+++ EXTRACTED MATERIAL +++

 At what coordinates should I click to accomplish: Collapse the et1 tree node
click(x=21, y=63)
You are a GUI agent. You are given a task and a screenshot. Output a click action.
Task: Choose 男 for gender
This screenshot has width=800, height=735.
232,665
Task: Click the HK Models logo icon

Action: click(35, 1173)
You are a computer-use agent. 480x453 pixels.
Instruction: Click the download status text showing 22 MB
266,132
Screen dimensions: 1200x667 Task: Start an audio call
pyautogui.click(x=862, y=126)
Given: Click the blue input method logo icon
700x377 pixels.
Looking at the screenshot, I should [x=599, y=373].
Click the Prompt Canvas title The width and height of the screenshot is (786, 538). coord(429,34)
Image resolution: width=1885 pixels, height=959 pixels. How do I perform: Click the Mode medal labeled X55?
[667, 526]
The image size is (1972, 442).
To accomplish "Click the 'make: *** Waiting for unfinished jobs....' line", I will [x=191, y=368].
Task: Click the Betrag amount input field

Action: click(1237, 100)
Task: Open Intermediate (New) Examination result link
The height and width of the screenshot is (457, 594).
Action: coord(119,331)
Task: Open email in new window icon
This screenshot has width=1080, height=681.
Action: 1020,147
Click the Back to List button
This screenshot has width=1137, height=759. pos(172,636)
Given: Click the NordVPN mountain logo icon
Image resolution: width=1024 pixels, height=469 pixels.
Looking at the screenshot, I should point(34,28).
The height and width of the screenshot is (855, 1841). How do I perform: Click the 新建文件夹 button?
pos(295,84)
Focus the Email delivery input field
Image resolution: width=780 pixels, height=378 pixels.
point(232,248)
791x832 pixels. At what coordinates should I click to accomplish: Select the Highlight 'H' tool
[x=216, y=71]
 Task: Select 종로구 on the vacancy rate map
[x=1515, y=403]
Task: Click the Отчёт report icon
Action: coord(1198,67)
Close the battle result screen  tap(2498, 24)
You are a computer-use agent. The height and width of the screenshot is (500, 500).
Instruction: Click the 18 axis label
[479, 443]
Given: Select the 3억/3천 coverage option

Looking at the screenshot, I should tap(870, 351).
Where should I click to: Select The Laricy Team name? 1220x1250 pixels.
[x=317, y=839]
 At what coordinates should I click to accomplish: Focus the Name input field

+++

» **DIRECTIONS FOR THIS TASK**: In the entries above, count each line holding "computer" and report the total and nothing more.

» **YOUR RESPONSE**: 2